Section VIII - Miscellaneous

(A)     Successors and Assigns. This Agreement shall be binding upon the parties and their transferees, successors and permitted assigns. The benefits of and the right to enforce this Agreement shall accrue to the parties and their transferees, successors and assigns.

(B)     Intended Beneficiaries. Nothing in this Agreement shall be construed to give any person or entity other than the parties, as well as the Fund, any legal or equitable claim, right or remedy. Rather, this Agreement is intended to be for the sole and exclusive benefit of the parties, as well as the Fund.

(C)     Counterparts. This Agreement may be executed in counterparts, each of which shall be deemed an original but all of which shall together constitute one and the same instrument.

(D)    Applicable Law. This Agreement shall be interpreted, construed, and enforced in accordance with the laws of the State of Iowa, without reference to the conflict of law principles thereof.

(E)     Severability. This Agreement shall be severable as it applies to each Portfolio, and action on any matter shall be taken separately for each Portfolio affected by the matter. If any portion of this Agreement shall be found to be invalid or unenforceable by a court or tribunal or regulatory agency of competent jurisdiction, the remainder shall not be affected thereby, but shall have the same force and effect as if the invalid or unenforceable portion had not been inserted.

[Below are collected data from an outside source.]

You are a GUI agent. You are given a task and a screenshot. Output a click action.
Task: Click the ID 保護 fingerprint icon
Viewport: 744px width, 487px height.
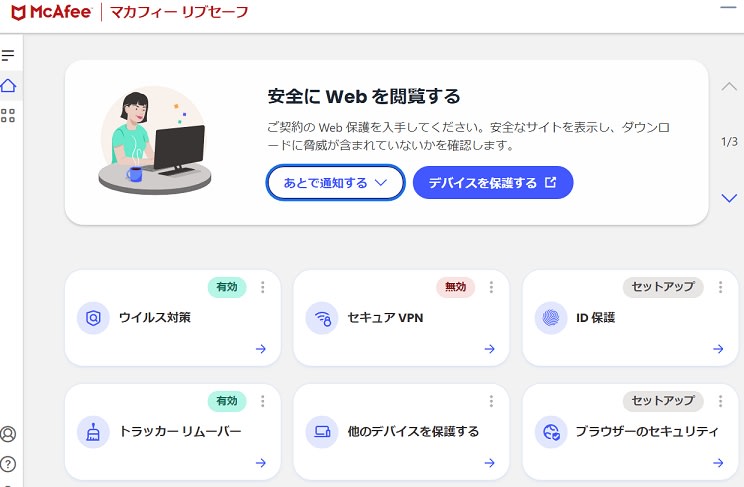pyautogui.click(x=551, y=318)
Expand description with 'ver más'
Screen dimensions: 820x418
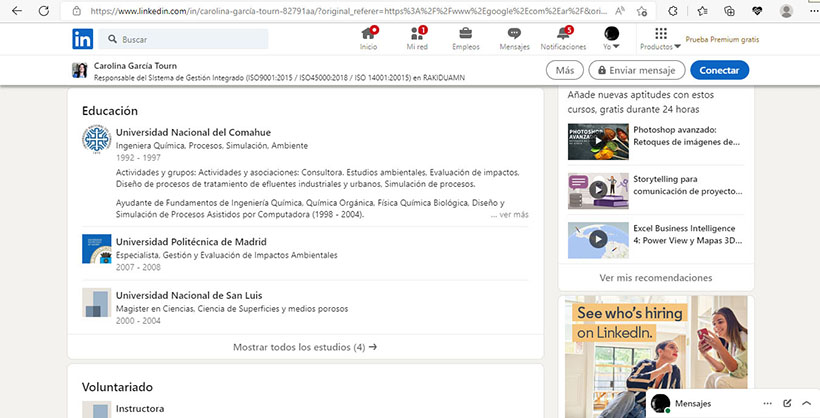[x=510, y=214]
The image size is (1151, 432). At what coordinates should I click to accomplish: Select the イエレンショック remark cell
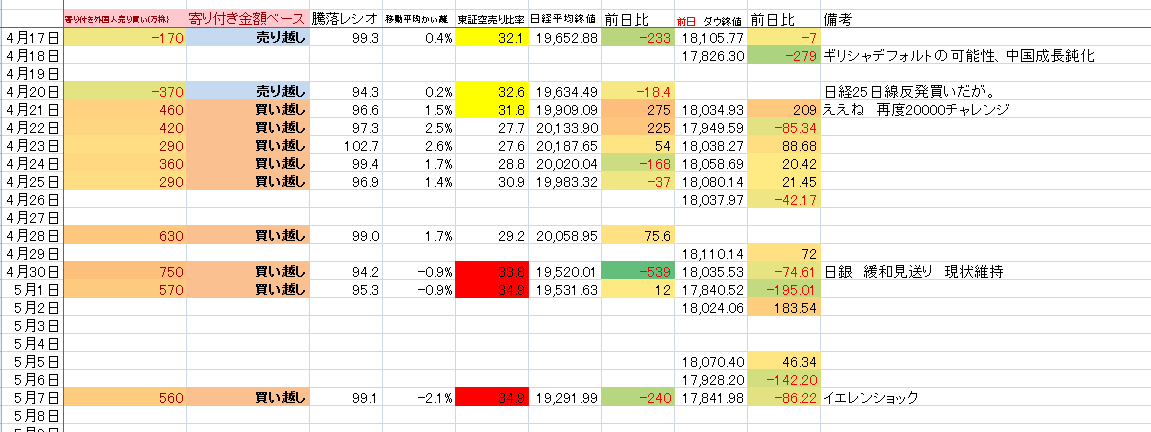coord(870,398)
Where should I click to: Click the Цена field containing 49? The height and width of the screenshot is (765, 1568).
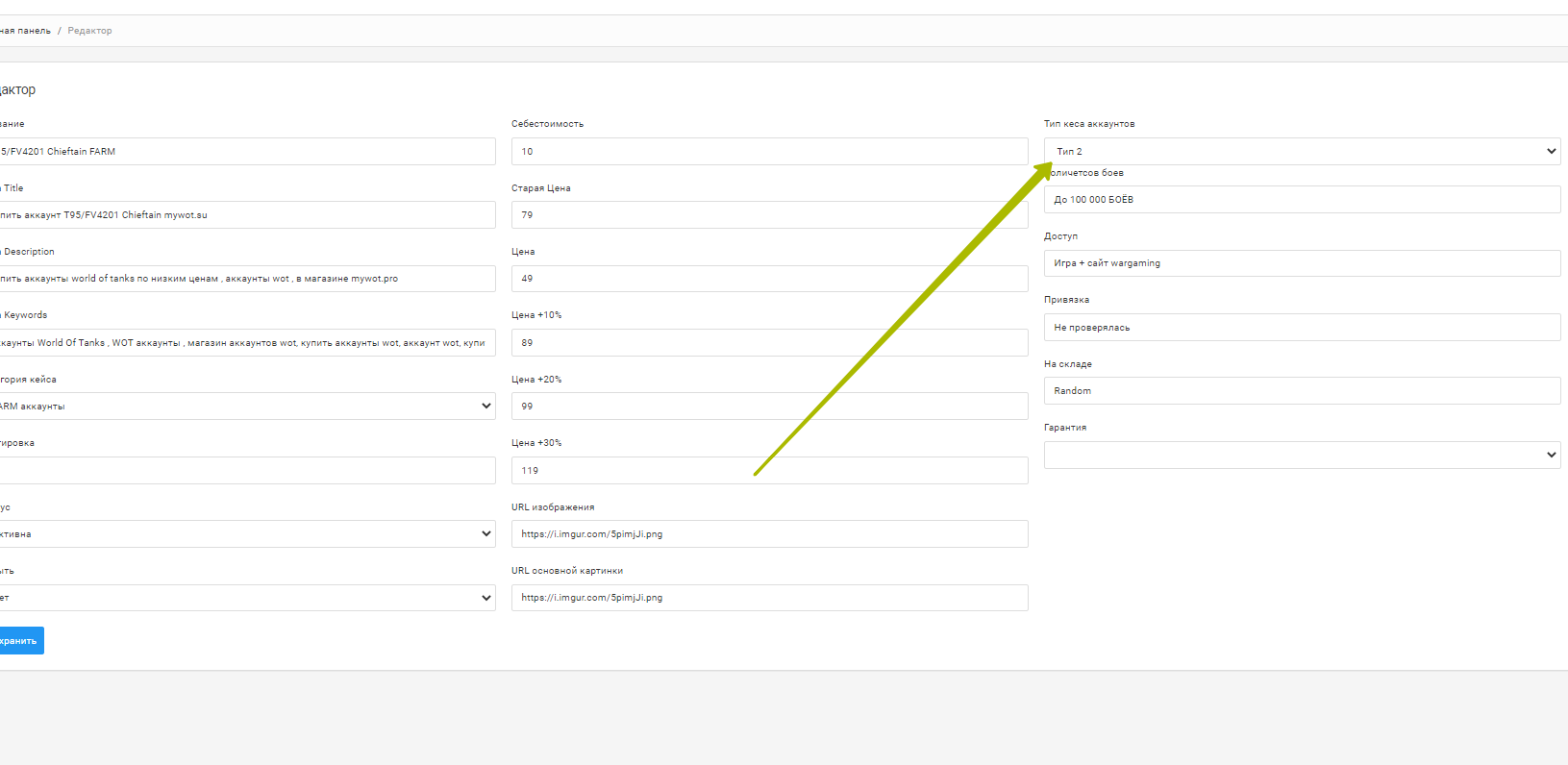pos(769,279)
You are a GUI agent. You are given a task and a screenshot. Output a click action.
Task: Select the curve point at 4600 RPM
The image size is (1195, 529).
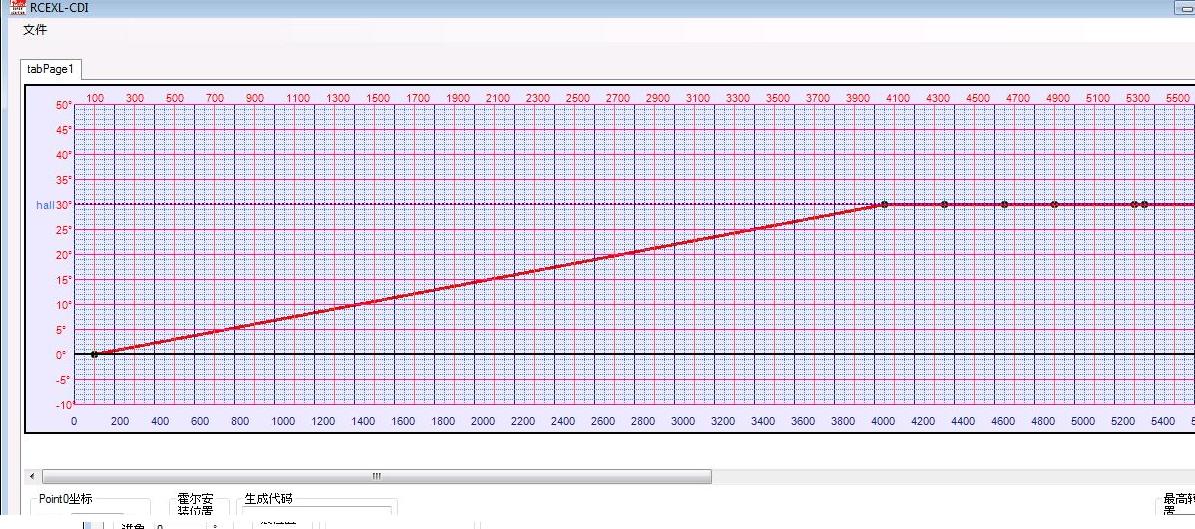click(1004, 204)
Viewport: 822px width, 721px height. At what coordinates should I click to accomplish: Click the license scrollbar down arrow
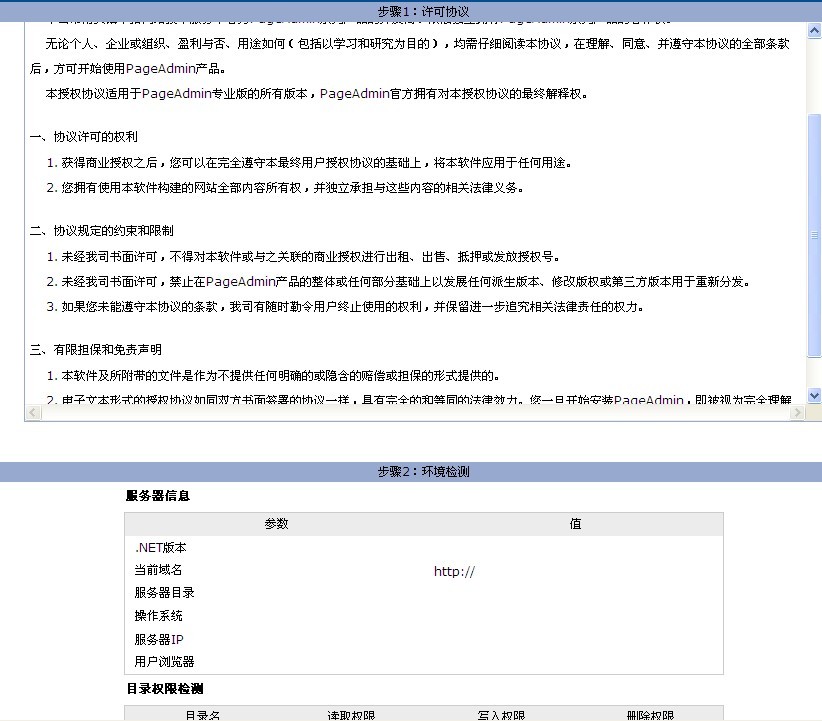[x=814, y=395]
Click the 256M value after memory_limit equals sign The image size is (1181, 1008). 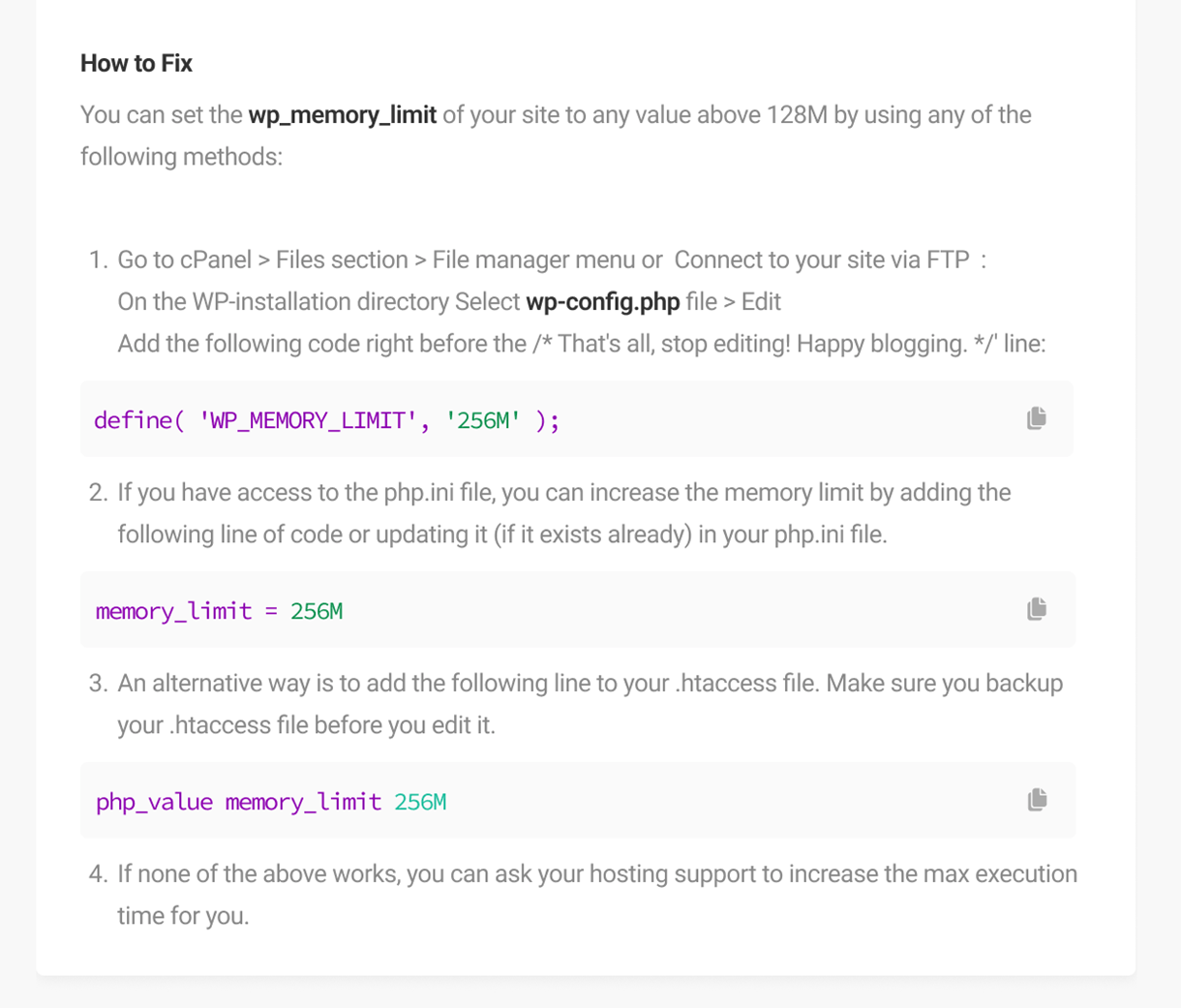pos(317,611)
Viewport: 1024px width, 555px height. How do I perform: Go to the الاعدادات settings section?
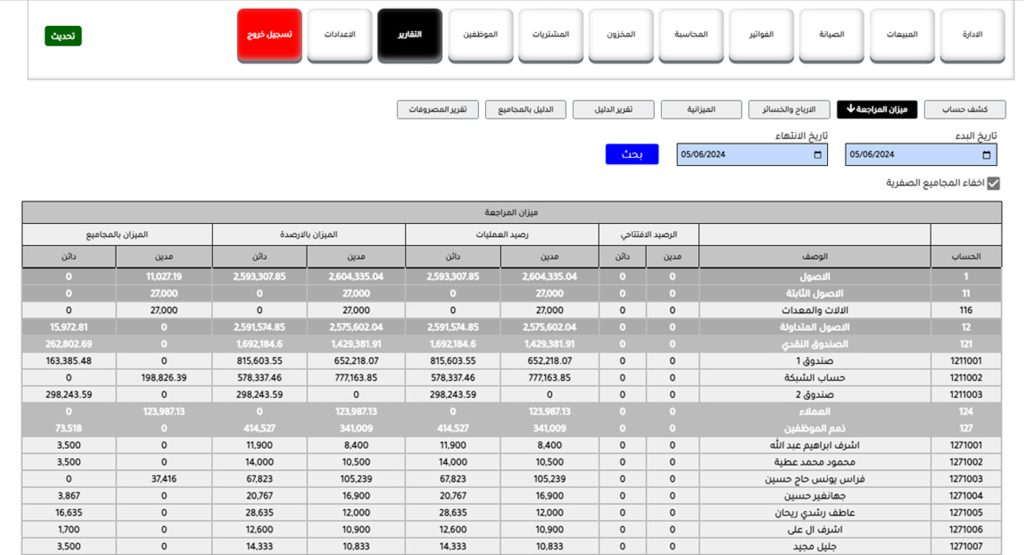[339, 35]
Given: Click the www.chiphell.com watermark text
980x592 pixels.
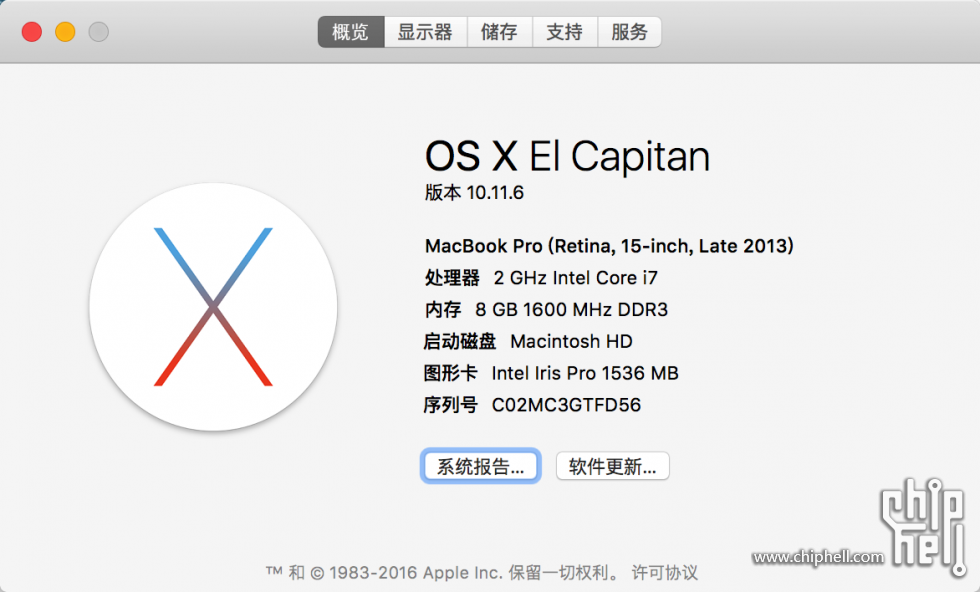Looking at the screenshot, I should tap(818, 557).
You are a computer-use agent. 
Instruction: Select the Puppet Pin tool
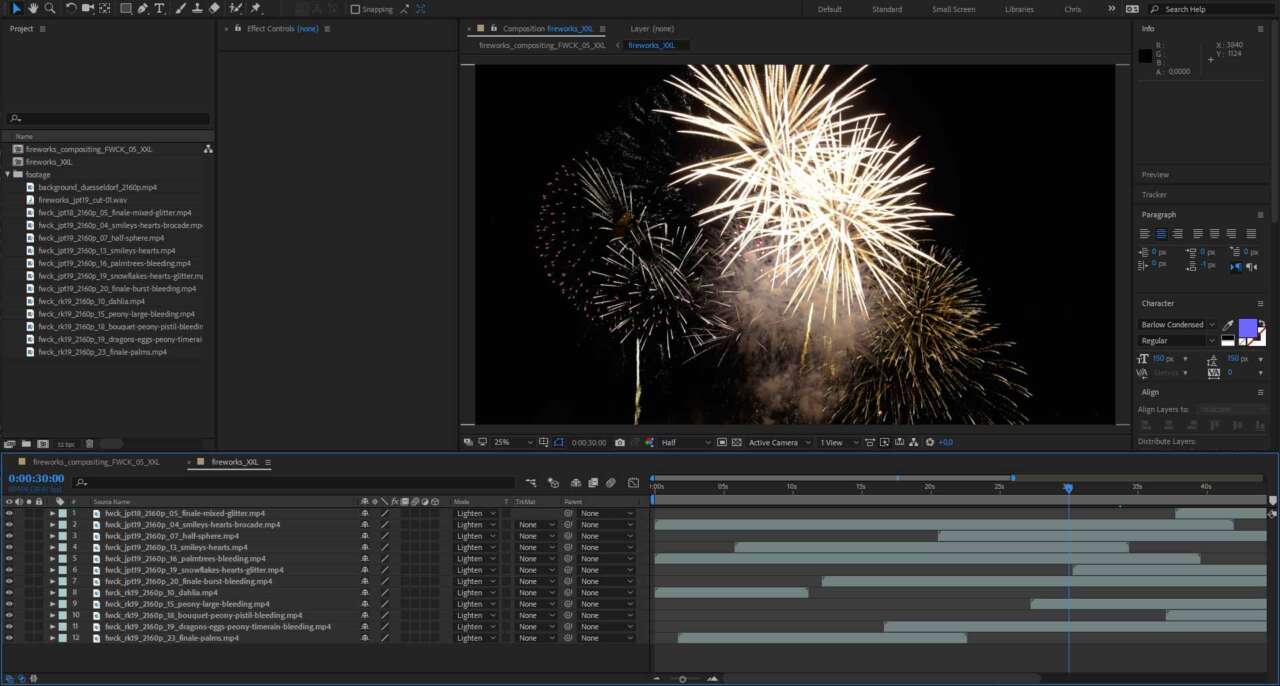tap(256, 9)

IN WITNESS WHEREOF, each of the parties has caused this Agreement to be executed in its name and on its behalf by its duly authorized representative as of     _

Company
 
By: /s/ Sara Wiener
Name: Sara Wiener
Title: AVP – Annuity Line Mgmt
Principal Life Insurance Co.
 
 
The Merger Fund VL
 
By: /s/ Bruce Rubin
Name: Bruce Rubin
Title: Chief Compliance Officer
 
 
Westchester Capital Management, LLC
 
By: /s/ Bruce Rubin
Name: Bruce Rubin
Title Chief Compliance Officer





SCHEDULE A

COMPENSATION

The Company shall receive a fee from the Fund, accrued daily and paid on a quarterly basis, calculated at an annual rate of 0.15% of the Fund's average daily net assets attributable to shares of the Fund beneficially owned by Owners of the variable life and variable annuity policies offered through the Separate Account(s).

The Company shall receive a fee from the Adviser, accrued daily and paid on a quarterly basis, calculated at an annual rate of 0.25% of the Fund's average daily net assets attributable to shares of the Fund beneficially owned by Owners of the variable life and variable annuity policies offered through the Separate Account(s).